Another ("Love in a Park on a Sunday Afternoon") was unlike anything else she has ever written and if she's not considering it as a possible single, then I hope she might. It really does have substantial crossover appeal. (I ran this theory past several others & they did seem to agree with me…..)

Some of the new material was inspired by her 2023 tour of Canada with The Magpies and one ("Sorrow" I think it's called) came from her experience running songwriting workshops at the Arts Centre with Lauren South and Steve "Stylusboy" Jones (she realised that if she was asking others to be honest in their writing, she needed to be a strong role model).

Songs like "A Moment" or "Testing the Water" (both Canadian inspirations) are quintessential Ellie Gowers: rooted in personal experience (the former is her telling herself that when she finds herself in a new place, loving it, that she need not feel guilty about not being homesick; the latter came from swimming on both sides of the cold Atlantic: off Scotland and then very appropriately off Nova Scotia), yet from those foundations fashioning songs which seem to be about so much more: piling abstract meanings upon the concrete.
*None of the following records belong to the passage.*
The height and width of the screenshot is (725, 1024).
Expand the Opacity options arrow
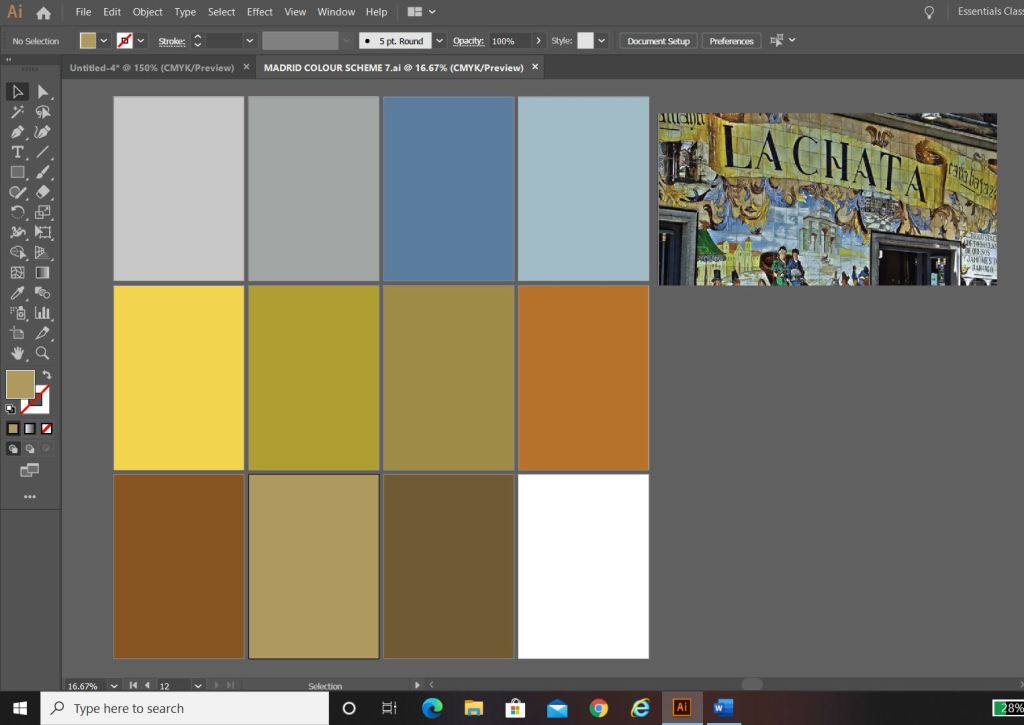[539, 41]
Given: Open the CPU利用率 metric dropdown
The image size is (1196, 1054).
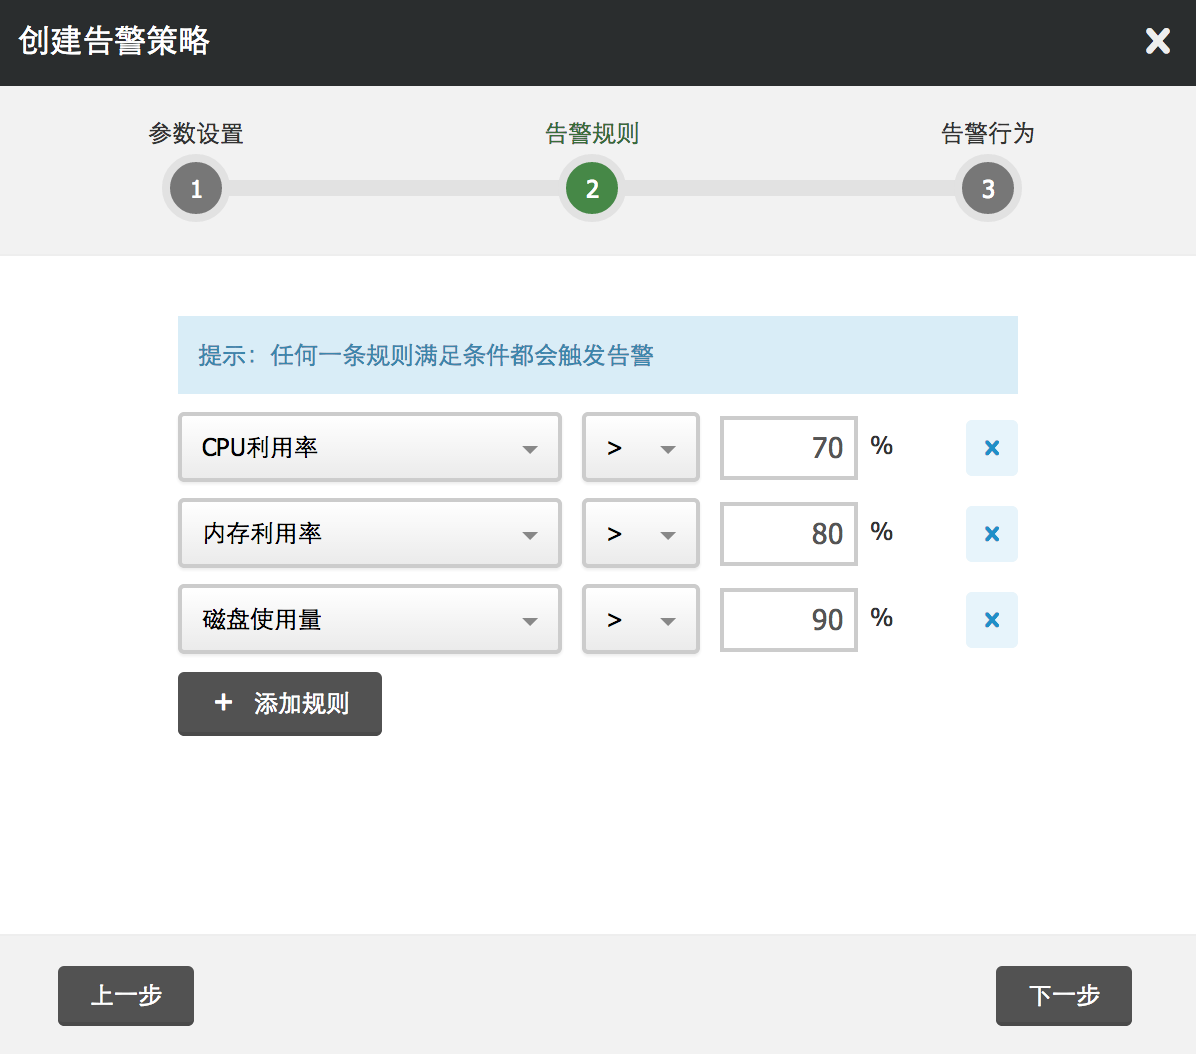Looking at the screenshot, I should pos(369,448).
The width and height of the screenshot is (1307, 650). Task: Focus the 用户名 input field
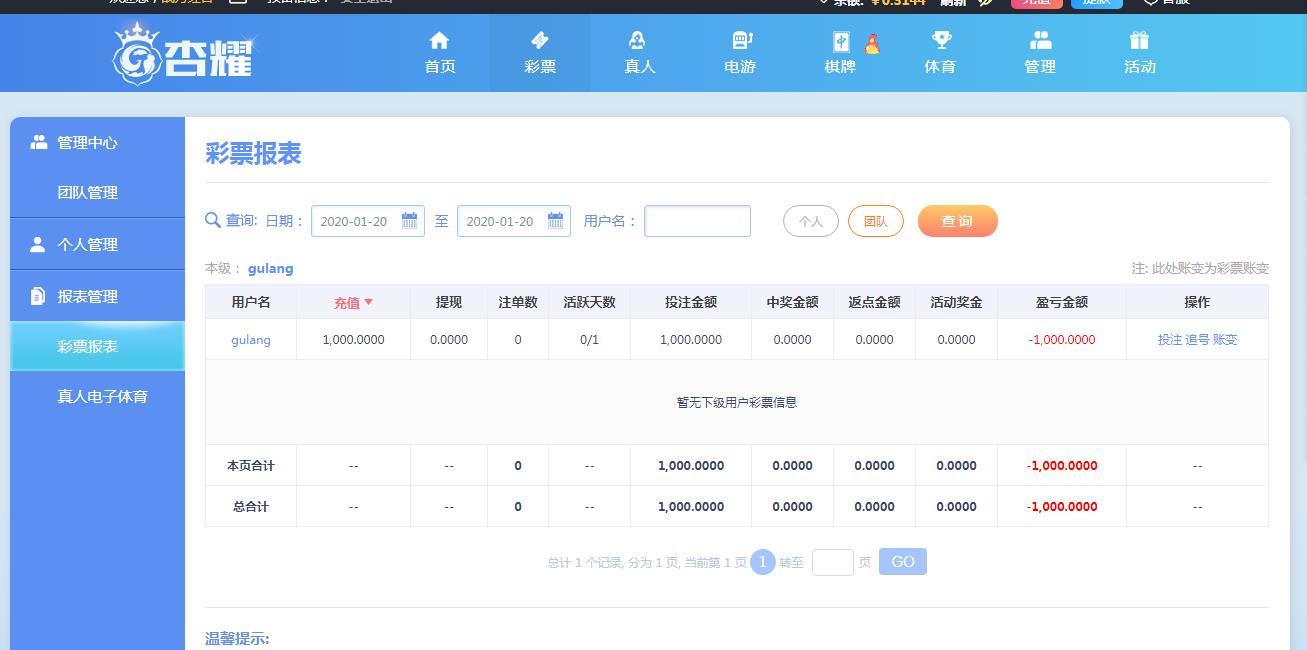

While these new pieces are being tested in performance and honed before Ellie can decide how to fill the sound out (if it needs it), we get to hear her considerable guitar playing. How she manages the complexities while simultaneously singing so passionately is beyond me: pretty much every song required a new tuning and/or capo shift. Her fingers flew through patterns unknown to me and at one point she was casually dropping single note harmonics into her lines.

What was a bit different in terms of her stagecraft though was a stillness I've never seen from her before. I can only conclude that her trademark dancing as she plays comes from an instinctive reaction to songs she is wholly inside: newer songs may demand more of a conscious concentration before she has fully inhabited them: it was noticeable that she was back to her normal style for the concluding, better known tunes.

Some years ago I wrote in a review how grateful I was that Ellie didn't sound like anyone else: whatever her influences were, she synthesised them into a unique personal style. I'm pretty sure that at the time, I was referring specifically to her voice, but the same applies to her writing.

Some aspects of her craft are permanent: her values and ideals among them. More specific manifestations though evolve. Ellie cannot tread water: her songwriting moves constantly on, always true to who she is but changing as she explores herself and the world around her. This I think is a large part of her appeal to her audience & why they are as happy with unknown songs as her "greatest hits".

I don't know in what forms you may hear the songs we heard today: they probably will have developed by the time she records them, but don't bet against changes in her live performances in the meantime. What I can say is that you'll be moved by the sublimity of what you hear. I was.